-- Brief a --
According to the essay on onstage yelling, what is the nature of most New York City theatres, if one is talking Off and Off-Off Broadway?

-- Text --
========================
Saw a great deal of theatre last week, and I wanted to talk about a far too common practice which happens onstage.

Yelling.

It's a flare gun, people.  Do it once, quickly and in an unexpected place, and it is riveting.  As a spectator, your hair will rustle from the back of your head with fright and that primordial cocktail of adrenaline served upon our steady neurotransmitters will crackle inside us.

But keep yelling for an extended period of time, or yell over and over again throughout a play, and it's just painful.  Squeezing and grasping the trigger for a weapon that's spent. And you end up breaking the tool. Wind up with Hamlets who sound like gym coaches.

Why do actors yell?

1)They don't trust the space.  In New York City, a majority of the theatres (if we're talking Off and Off-Off Broadway) are black box in nature. Now, I started out in Los Angeles, and there were plenty of actors there who only possessed film training and would whisper during a play, their efforts awaiting a kindly boom operator who would never appear.  But that's not the case with NY actors. It's the opposite problem. If you're working a 45-seat house, you can trust the audience to hear you if you have sufficient vocal training.

2)They want to be "real".  Yes, in the real world, people yell.  And, when they do, we tend to tune them out after a time. Any subway rider can tell you that. It's a coping mechanism we've adopted to shut down when faced with constant yelling.  Besides, theatre isn't real. You're not really a king or getting murdered on stage.  Theatre is the human experience ideally and artificially expressed.  People responding in an articulate, complicated fashion.

3)They don't have a wide enough variety of tactics to play in a scene.  This is the big one.  This is why acting is different than real life.  In real life, I only utilize about four tactics when interacting with people before I give up:

 - to tease
- to comfort
 -to compliment
 -to charm

But me in a role?  That's the time when I can seduce or punish or devastate or bleed someone dry or mock or betray or reconcile with them or annoy or stab them with only the words I say. 

Verbs. Devour them like crazy.  Don't hide behind adjectives in any medium - acting, songwriting, stories, poems, whatever. Verbs used with passion and play deliver powerful art.  And if an actor doesn't feel supported by their choices, (and I'm speaking from painful experience in my twenties here), one quick fix is to yell. 

Don't use the quick fix. Challenge yourself to explore tactics in rehearsal and performance, especially ones which frighten you.
========================
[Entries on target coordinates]
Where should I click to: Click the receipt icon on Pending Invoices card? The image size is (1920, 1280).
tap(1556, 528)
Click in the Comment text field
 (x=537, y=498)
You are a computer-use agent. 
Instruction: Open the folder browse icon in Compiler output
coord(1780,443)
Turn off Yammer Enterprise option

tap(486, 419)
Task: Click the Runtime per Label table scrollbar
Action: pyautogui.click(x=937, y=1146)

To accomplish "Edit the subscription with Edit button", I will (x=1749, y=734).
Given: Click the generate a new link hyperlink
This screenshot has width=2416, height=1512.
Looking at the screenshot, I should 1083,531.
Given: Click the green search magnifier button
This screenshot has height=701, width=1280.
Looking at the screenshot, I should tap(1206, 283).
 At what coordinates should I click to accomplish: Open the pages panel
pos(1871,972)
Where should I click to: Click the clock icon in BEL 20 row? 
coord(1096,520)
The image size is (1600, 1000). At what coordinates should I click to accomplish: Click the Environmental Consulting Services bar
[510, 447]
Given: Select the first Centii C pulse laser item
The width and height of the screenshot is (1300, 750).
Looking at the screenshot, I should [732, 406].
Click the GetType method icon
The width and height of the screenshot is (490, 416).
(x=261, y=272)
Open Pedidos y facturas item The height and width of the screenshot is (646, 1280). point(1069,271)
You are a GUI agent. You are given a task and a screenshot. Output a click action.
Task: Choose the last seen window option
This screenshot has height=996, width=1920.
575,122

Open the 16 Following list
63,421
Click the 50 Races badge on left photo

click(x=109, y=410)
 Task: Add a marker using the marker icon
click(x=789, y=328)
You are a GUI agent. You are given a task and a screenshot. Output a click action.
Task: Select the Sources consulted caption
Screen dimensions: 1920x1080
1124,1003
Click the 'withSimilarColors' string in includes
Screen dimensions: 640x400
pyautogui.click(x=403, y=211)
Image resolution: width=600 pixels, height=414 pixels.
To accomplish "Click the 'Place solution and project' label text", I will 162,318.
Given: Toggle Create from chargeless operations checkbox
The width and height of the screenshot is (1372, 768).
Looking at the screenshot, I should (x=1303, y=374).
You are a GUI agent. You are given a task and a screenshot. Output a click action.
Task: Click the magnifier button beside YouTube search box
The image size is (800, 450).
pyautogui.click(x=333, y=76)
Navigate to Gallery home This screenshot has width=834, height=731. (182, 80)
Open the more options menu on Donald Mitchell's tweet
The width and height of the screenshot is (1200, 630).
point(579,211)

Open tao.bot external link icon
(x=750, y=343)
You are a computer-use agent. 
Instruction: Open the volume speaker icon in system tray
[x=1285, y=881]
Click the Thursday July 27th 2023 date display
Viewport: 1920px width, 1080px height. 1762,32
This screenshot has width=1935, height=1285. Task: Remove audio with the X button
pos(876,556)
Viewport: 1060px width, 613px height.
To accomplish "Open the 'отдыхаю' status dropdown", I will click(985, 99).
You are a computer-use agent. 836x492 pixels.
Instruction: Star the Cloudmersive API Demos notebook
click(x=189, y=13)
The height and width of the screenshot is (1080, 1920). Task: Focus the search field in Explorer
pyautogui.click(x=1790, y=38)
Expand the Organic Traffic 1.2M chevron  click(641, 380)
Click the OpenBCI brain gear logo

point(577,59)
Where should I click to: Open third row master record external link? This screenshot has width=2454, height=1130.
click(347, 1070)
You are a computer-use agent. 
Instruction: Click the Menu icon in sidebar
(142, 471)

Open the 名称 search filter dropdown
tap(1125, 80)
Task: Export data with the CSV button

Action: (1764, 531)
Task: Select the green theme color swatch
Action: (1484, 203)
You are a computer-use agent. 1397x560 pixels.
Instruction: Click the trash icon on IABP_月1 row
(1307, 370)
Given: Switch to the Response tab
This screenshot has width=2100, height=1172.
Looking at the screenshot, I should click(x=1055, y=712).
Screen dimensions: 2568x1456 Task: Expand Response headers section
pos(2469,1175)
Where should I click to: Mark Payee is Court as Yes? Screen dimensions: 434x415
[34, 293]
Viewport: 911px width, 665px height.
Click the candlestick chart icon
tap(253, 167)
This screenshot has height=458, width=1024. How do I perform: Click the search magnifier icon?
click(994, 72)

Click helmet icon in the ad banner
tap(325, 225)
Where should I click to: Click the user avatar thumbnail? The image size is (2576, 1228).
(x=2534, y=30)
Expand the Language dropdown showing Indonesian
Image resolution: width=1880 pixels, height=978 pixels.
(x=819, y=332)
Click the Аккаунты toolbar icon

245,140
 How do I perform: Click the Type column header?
========================
-- Brief b --
In the listing, rename "folder" to "directory" in everything from the line containing "Click in the Comment text field" down to the line containing "Looking at the screenshot, I should 1083,531.". Return only those lines, with nothing else changed.

-- Exercise result a --
They are black box in nature.

-- Exercise result b --
Click in the Comment text field
 (x=537, y=498)
You are a computer-use agent. 
Instruction: Open the directory browse icon in Compiler output
coord(1780,443)
Turn off Yammer Enterprise option

tap(486, 419)
Task: Click the Runtime per Label table scrollbar
Action: pyautogui.click(x=937, y=1146)

To accomplish "Edit the subscription with Edit button", I will (x=1749, y=734).
Given: Click the generate a new link hyperlink
This screenshot has width=2416, height=1512.
Looking at the screenshot, I should 1083,531.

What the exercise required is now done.